Of the 59,582 tokens in the set, 11,341 tokens were ignored (19%) and 48,241 were further evaluated. The matching results are shown in Table 1. There were 460 distinct trade names found. The Hints List accounted for 11.2% of the total matches. Of the 15.2% of tokens that did not match exactly, Metaphone matched an additional 3.1% to generic drugs and 4.2% to trade names. There were 3,694 (7.7%) terms that remained unmatched, 1,954 of which were unique.

Classifiable Errors

Errors rates were estimated for the Validation Set as follows:

  • Pre-processing: Author AD reviewed a sample set of tokens from 1000 cases and the number of valid drug names that were inadvertently ignored was estimated to be 3.5%. For the Validation Set this corresponded to approximately 400 false negative tokens.
  • Namespace collisions: These could be calculated precisely. There was only one collision when Metaphone encoded the Generic List. The Trade Name List, in contrast, had 820 collisions, or close to 12% of total entries. These contributed to and were included in the misclassifications.
  • Misclassifications: The Metaphone matches were reviewed. Metaphone misclassified about 15% of the tokens that it matched (1.1% of all tokens). The error rate for trade names was approximately three times that of the generics. Of the generic name misclassifications, half could be accounted for by a single drug name mismatch (i.e., nystatin incorrectly mapped to nizatidine). As discussed in the Methods, this was logically a false negative for nystatin as well as a false positive for nizatidine. Other misclassifications were similar and also generated simultaneous false positive/false negative results.
  • Unmatched: The 3,694 tokens that did not match were reviewed and approximately 75% (2770) were found to be false negatives. These false negatives were equally distributed among valid generic or trade names not contained in any list, and misspellings that Metaphone did not classify correctly. The remaining 25% of unmatched tokens were true negatives.
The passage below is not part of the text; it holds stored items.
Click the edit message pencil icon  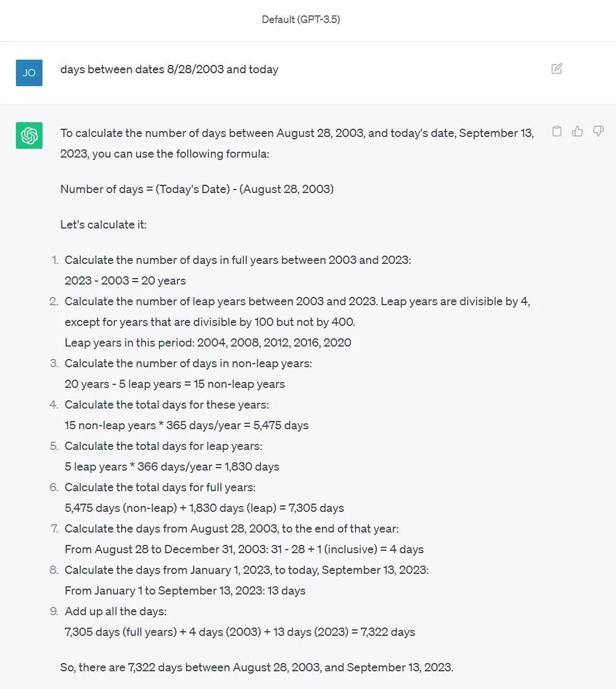[x=556, y=69]
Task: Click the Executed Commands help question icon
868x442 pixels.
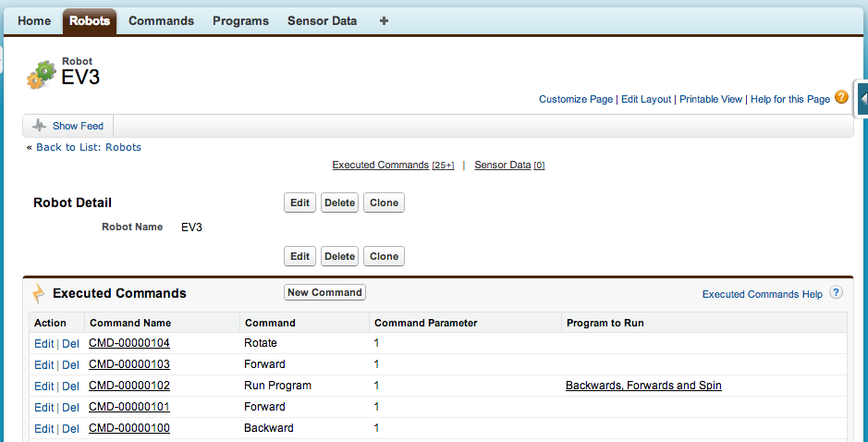Action: pyautogui.click(x=836, y=293)
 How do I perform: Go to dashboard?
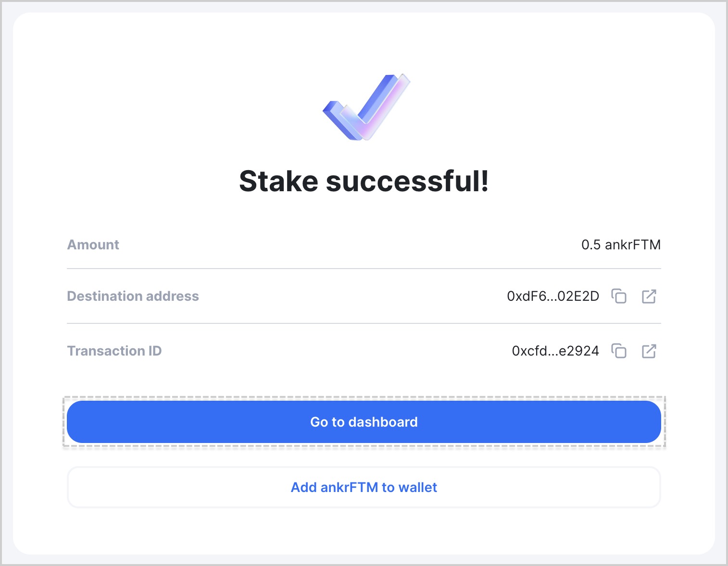(x=364, y=422)
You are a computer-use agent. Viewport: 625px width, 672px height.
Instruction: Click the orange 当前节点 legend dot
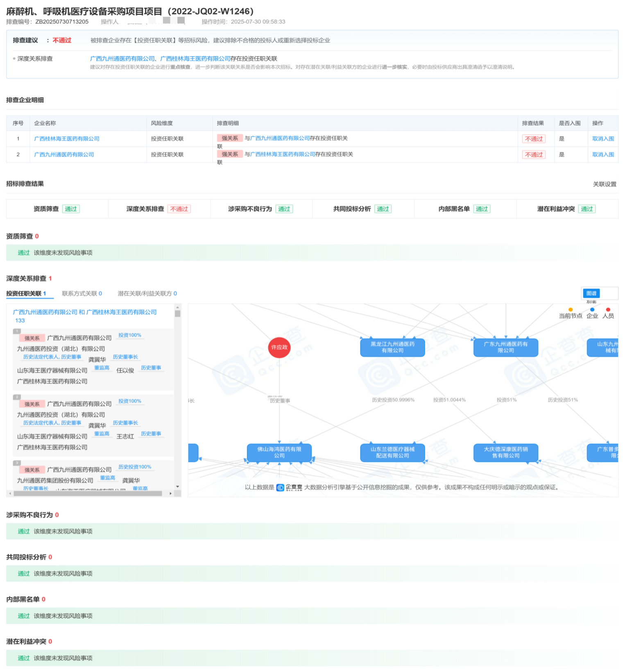click(571, 310)
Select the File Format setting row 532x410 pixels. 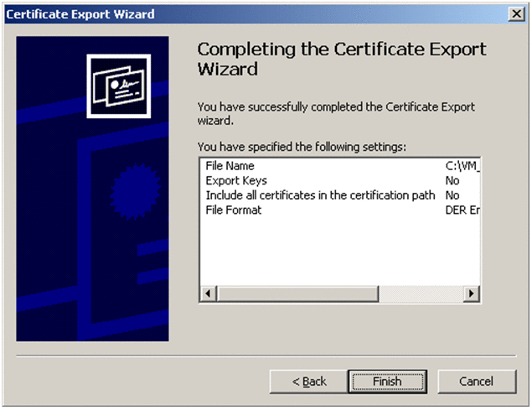340,210

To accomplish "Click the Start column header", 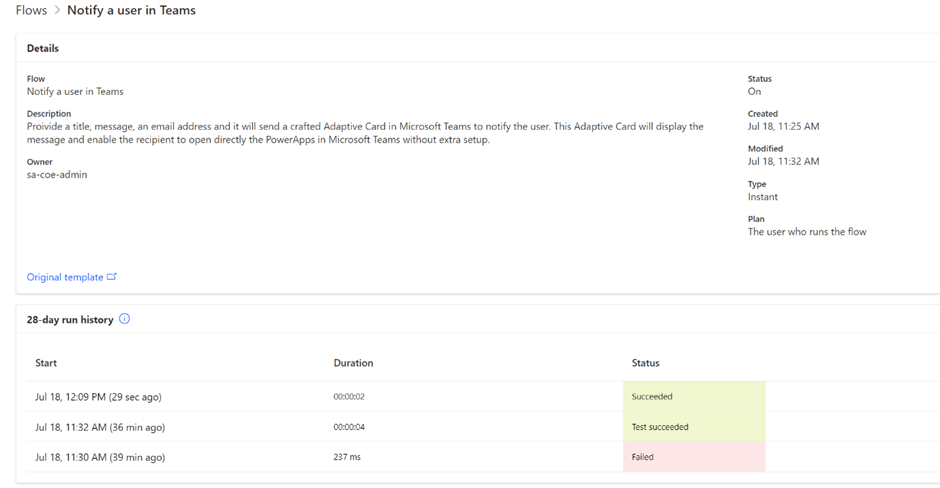I will pyautogui.click(x=46, y=363).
Sensitivity and Specificity

Using the estimated error rates described above, sensitivity, specificity, positive predictive value and negative predictive value were calculated for the validation set. The results are shown in Table 2.

Table 2
Validation Set Sensitivity & Specificity


The reliable identification of medication data contained within free text fields has practical application. The current paper describes a generic post-processing algorithm that was developed and implemented to parse and normalize free text preoperative medication data stored in an anesthesia electronic health record into a form that can be used for export into other applications for multiple purposes. Particular attention was paid to the use of open source, freely available programming tools and resources, and in particular RxNorm. While several reports on the use of the UMLS Metathesaurus appear in the literature911, there are few, if any, documented uses of RxNorm. In our case, the use of RxNorm greatly enhanced the project since close to 50% of all identified tokens were trade names. The list of nearly 7,000 trade names found in RxNorm provided excellent coverage and nearly 500 distinct trade names were found in both the Training and Validation Sets.
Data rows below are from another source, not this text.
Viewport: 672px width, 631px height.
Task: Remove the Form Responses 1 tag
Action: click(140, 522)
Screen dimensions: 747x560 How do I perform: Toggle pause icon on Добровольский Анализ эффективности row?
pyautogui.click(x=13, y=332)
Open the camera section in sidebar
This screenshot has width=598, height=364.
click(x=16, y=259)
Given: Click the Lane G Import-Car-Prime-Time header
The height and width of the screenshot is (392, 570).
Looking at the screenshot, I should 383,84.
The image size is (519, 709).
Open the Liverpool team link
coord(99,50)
The success of the algorithm was bolstered significantly by the use of the Hints List (more than 11% of the total matches in both sets). Metaphone contributed less than had been expected but still added more than 7% additional matches in both sets, although unfortunately many of these were not true matches. Additionally, the order in which tokens were analyzed was found to be important. Generic names had to be matched before trade names, and raw tokens before their Metaphone encodings. Matching against trade names or encodings too early resulted in excessive false positives because many trade names are phonetically similar to unrelated generic drug names.

Related work

As part of the preliminary work leading up to the creation of RxNorm, the NLM and the Veterans Administration (VA) first experimented with converting drugs listed in the VA National Drug File (VANDF) into a Semantic Normal Form (SNF). Of the 93,029 entries in the VANDF, they were able to algorithmically parse 70%.12 This project differed considerably from the current effort, which made no attempt to capture complete semantic information (dose, route, strength, etc). Nonetheless it is informative that even starting with a “clean, well-maintained file” (as the authors describe the VANDF), accurate automated drug name extraction was difficult.

More recently, Sirohi and Peissig13 published their work extracting medication names from the electronic medical record used by a single medical center. They used a commercially purchased natural language parser and focused their efforts on selecting the best drug lexicon to use with that product. As a data source they used the National Drug Data File (NDDF) (First DataBank, Inc., San Bruno, CA) — one of the seven source vocabularies incorporated into RxNorm. They also used classification information from the American Hospital Formulary Service (AHFS) (American Society of Health Pharmacists, Bethesda, MD). They experimented with three lexicons derived from the NDDF, ultimately settling on one which included short names (analogous to abbreviations), and excluded terms deemed not to be true drug names though a process of manual review and comparison with freely available English word lists. Their final medication list included 22,345 drug names, versus the 7,438 unique trade and generic names used in this project. Although the number of tokens in their training and test sets were of comparable magnitude to the current study, the number of occurrences of actual medication names was quite small, on the order of several hundred for each set. Thus they were able to fully verify the results of their extraction in contrast to the current study. It is notable that Sirohi and Peissig’s work and the current investigation achieved similar sensitivity and specificity, suggesting that these are reasonable results, given the available technology and source databases.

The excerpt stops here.